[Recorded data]
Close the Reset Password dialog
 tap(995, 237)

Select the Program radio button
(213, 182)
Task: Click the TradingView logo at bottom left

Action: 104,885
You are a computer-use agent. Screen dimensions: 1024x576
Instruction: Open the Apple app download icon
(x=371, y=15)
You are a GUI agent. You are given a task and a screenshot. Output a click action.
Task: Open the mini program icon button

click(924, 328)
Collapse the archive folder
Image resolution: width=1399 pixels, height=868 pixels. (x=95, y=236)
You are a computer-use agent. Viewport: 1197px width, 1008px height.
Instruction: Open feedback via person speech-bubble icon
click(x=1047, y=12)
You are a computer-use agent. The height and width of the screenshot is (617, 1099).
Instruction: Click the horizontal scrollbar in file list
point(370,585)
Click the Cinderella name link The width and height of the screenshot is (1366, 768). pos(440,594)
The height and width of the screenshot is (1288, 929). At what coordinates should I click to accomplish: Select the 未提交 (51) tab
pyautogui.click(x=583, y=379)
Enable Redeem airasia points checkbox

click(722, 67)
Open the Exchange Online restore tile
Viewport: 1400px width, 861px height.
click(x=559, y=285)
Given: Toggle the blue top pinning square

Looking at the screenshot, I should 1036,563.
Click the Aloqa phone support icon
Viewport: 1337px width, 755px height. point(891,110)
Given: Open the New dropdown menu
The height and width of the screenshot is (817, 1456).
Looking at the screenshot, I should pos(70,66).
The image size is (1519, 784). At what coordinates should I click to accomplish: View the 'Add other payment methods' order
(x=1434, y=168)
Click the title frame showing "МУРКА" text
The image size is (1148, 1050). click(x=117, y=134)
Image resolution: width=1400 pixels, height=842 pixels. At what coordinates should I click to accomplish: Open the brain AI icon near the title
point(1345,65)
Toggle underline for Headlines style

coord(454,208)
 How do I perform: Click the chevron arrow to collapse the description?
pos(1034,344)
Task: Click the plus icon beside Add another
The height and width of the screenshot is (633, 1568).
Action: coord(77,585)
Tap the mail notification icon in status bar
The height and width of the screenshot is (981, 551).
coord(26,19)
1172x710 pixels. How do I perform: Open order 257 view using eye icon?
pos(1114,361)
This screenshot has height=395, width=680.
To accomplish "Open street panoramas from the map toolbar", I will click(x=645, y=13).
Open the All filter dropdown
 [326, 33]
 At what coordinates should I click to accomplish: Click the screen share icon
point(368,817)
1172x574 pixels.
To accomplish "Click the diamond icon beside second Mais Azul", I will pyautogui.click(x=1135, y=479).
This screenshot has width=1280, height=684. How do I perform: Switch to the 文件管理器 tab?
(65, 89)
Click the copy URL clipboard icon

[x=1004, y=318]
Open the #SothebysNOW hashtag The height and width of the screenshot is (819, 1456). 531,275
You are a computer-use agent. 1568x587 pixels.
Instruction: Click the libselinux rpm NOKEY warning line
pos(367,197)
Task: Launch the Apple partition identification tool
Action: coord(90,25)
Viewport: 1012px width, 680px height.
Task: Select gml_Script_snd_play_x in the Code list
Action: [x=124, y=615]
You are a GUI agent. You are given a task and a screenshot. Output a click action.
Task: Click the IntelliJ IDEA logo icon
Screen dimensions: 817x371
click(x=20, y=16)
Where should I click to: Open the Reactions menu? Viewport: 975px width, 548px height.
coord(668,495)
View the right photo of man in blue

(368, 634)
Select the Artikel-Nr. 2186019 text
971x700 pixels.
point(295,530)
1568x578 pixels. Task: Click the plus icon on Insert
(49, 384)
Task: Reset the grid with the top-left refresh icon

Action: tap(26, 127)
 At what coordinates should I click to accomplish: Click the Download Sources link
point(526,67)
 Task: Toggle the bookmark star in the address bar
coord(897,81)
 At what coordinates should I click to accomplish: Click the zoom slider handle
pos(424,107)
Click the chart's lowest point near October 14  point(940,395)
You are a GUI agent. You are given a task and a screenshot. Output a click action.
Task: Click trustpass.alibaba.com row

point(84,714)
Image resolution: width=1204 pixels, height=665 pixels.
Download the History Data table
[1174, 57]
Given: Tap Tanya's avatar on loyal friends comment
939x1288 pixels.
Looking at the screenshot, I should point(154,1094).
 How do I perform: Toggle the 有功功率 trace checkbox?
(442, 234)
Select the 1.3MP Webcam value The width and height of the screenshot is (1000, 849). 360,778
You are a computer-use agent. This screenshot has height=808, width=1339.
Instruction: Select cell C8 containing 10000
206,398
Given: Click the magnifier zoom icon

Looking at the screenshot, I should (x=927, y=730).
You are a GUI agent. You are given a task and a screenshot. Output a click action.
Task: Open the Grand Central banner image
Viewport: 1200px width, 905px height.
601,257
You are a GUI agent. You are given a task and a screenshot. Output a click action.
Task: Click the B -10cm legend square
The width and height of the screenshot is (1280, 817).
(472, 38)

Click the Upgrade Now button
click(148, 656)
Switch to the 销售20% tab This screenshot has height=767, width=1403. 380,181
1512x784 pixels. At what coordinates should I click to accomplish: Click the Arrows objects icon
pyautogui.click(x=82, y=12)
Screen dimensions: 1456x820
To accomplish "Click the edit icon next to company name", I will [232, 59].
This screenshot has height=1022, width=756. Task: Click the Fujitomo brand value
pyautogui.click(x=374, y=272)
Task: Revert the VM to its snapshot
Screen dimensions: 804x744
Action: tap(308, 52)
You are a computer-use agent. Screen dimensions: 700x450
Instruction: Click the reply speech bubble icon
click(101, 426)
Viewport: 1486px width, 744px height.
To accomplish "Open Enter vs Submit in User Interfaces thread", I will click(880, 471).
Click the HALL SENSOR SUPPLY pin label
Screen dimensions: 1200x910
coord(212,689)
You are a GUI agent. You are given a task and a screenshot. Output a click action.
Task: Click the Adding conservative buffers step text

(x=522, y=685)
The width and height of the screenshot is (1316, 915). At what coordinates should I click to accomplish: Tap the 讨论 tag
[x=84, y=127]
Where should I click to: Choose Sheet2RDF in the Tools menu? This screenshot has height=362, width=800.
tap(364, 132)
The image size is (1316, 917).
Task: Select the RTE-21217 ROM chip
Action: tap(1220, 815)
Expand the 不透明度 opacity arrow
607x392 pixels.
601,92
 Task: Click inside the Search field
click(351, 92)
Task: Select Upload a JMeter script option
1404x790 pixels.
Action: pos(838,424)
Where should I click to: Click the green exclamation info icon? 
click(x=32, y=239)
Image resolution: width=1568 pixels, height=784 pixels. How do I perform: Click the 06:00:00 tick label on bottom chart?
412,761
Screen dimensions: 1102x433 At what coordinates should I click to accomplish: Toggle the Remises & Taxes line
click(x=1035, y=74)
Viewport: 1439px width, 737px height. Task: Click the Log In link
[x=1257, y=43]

REQUIREMENTS
Copy every line of the material above verbatim, with nothing changed.

PROBLEM SOLUTION
Close the Reset Password dialog
 tap(995, 237)

Select the Program radio button
(213, 182)
Task: Click the TradingView logo at bottom left

Action: 104,885
You are a computer-use agent. Screen dimensions: 1024x576
Instruction: Open the Apple app download icon
(x=371, y=15)
You are a GUI agent. You are given a task and a screenshot. Output a click action.
Task: Open the mini program icon button

click(924, 328)
Collapse the archive folder
Image resolution: width=1399 pixels, height=868 pixels. (x=95, y=236)
You are a computer-use agent. Viewport: 1197px width, 1008px height.
Instruction: Open feedback via person speech-bubble icon
click(x=1047, y=12)
You are a computer-use agent. The height and width of the screenshot is (617, 1099).
Instruction: Click the horizontal scrollbar in file list
point(370,585)
Click the Cinderella name link The width and height of the screenshot is (1366, 768). pos(440,594)
The height and width of the screenshot is (1288, 929). At what coordinates should I click to accomplish: Select the 未提交 (51) tab
pyautogui.click(x=583, y=379)
Enable Redeem airasia points checkbox

click(722, 67)
Open the Exchange Online restore tile
Viewport: 1400px width, 861px height.
click(x=559, y=285)
Given: Toggle the blue top pinning square

Looking at the screenshot, I should 1036,563.
Click the Aloqa phone support icon
Viewport: 1337px width, 755px height. point(891,110)
Given: Open the New dropdown menu
The height and width of the screenshot is (817, 1456).
Looking at the screenshot, I should pos(70,66).
The image size is (1519, 784). At what coordinates should I click to accomplish: View the 'Add other payment methods' order
(x=1434, y=168)
Click the title frame showing "МУРКА" text
The image size is (1148, 1050). click(x=117, y=134)
Image resolution: width=1400 pixels, height=842 pixels. At what coordinates should I click to accomplish: Open the brain AI icon near the title
point(1345,65)
Toggle underline for Headlines style

coord(454,208)
 How do I perform: Click the chevron arrow to collapse the description?
pos(1034,344)
Task: Click the plus icon beside Add another
The height and width of the screenshot is (633, 1568).
Action: coord(77,585)
Tap the mail notification icon in status bar
The height and width of the screenshot is (981, 551).
coord(26,19)
1172x710 pixels. How do I perform: Open order 257 view using eye icon?
pos(1114,361)
This screenshot has height=395, width=680.
To accomplish "Open street panoramas from the map toolbar", I will click(x=645, y=13).
Open the All filter dropdown
 [326, 33]
 At what coordinates should I click to accomplish: Click the screen share icon
point(368,817)
1172x574 pixels.
To accomplish "Click the diamond icon beside second Mais Azul", I will pyautogui.click(x=1135, y=479).
This screenshot has width=1280, height=684. How do I perform: Switch to the 文件管理器 tab?
(65, 89)
Click the copy URL clipboard icon

[x=1004, y=318]
Open the #SothebysNOW hashtag The height and width of the screenshot is (819, 1456). 531,275
You are a computer-use agent. 1568x587 pixels.
Instruction: Click the libselinux rpm NOKEY warning line
pos(367,197)
Task: Launch the Apple partition identification tool
Action: coord(90,25)
Viewport: 1012px width, 680px height.
Task: Select gml_Script_snd_play_x in the Code list
Action: [x=124, y=615]
You are a GUI agent. You are given a task and a screenshot. Output a click action.
Task: Click the IntelliJ IDEA logo icon
Screen dimensions: 817x371
click(x=20, y=16)
Where should I click to: Open the Reactions menu? Viewport: 975px width, 548px height.
coord(668,495)
View the right photo of man in blue

(368, 634)
Select the Artikel-Nr. 2186019 text
971x700 pixels.
point(295,530)
1568x578 pixels. Task: Click the plus icon on Insert
(49, 384)
Task: Reset the grid with the top-left refresh icon

Action: tap(26, 127)
 At what coordinates should I click to accomplish: Click the Download Sources link
point(526,67)
 Task: Toggle the bookmark star in the address bar
coord(897,81)
 At what coordinates should I click to accomplish: Click the zoom slider handle
pos(424,107)
Click the chart's lowest point near October 14  point(940,395)
You are a GUI agent. You are given a task and a screenshot. Output a click action.
Task: Click trustpass.alibaba.com row

point(84,714)
Image resolution: width=1204 pixels, height=665 pixels.
Download the History Data table
[1174, 57]
Given: Tap Tanya's avatar on loyal friends comment
939x1288 pixels.
Looking at the screenshot, I should point(154,1094).
 How do I perform: Toggle the 有功功率 trace checkbox?
(442, 234)
Select the 1.3MP Webcam value The width and height of the screenshot is (1000, 849). 360,778
You are a computer-use agent. This screenshot has height=808, width=1339.
Instruction: Select cell C8 containing 10000
206,398
Given: Click the magnifier zoom icon

Looking at the screenshot, I should (x=927, y=730).
You are a GUI agent. You are given a task and a screenshot. Output a click action.
Task: Open the Grand Central banner image
Viewport: 1200px width, 905px height.
601,257
You are a GUI agent. You are given a task and a screenshot. Output a click action.
Task: Click the B -10cm legend square
The width and height of the screenshot is (1280, 817).
(472, 38)

Click the Upgrade Now button
click(148, 656)
Switch to the 销售20% tab This screenshot has height=767, width=1403. 380,181
1512x784 pixels. At what coordinates should I click to accomplish: Click the Arrows objects icon
pyautogui.click(x=82, y=12)
Screen dimensions: 1456x820
To accomplish "Click the edit icon next to company name", I will [232, 59].
This screenshot has height=1022, width=756. Task: Click the Fujitomo brand value
pyautogui.click(x=374, y=272)
Task: Revert the VM to its snapshot
Screen dimensions: 804x744
Action: tap(308, 52)
You are a computer-use agent. Screen dimensions: 700x450
Instruction: Click the reply speech bubble icon
click(101, 426)
Viewport: 1486px width, 744px height.
To accomplish "Open Enter vs Submit in User Interfaces thread", I will click(880, 471).
Click the HALL SENSOR SUPPLY pin label
Screen dimensions: 1200x910
coord(212,689)
You are a GUI agent. You are given a task and a screenshot. Output a click action.
Task: Click the Adding conservative buffers step text

(x=522, y=685)
The width and height of the screenshot is (1316, 915). At what coordinates should I click to accomplish: Tap the 讨论 tag
[x=84, y=127]
Where should I click to: Choose Sheet2RDF in the Tools menu? This screenshot has height=362, width=800.
tap(364, 132)
The image size is (1316, 917).
Task: Select the RTE-21217 ROM chip
Action: tap(1220, 815)
Expand the 不透明度 opacity arrow
607x392 pixels.
601,92
 Task: Click inside the Search field
click(351, 92)
Task: Select Upload a JMeter script option
1404x790 pixels.
Action: pos(838,424)
Where should I click to: Click the green exclamation info icon? 
click(x=32, y=239)
Image resolution: width=1568 pixels, height=784 pixels. How do I perform: Click the 06:00:00 tick label on bottom chart?
412,761
Screen dimensions: 1102x433 At what coordinates should I click to accomplish: Toggle the Remises & Taxes line
click(x=1035, y=74)
Viewport: 1439px width, 737px height. Task: Click the Log In link
[x=1257, y=43]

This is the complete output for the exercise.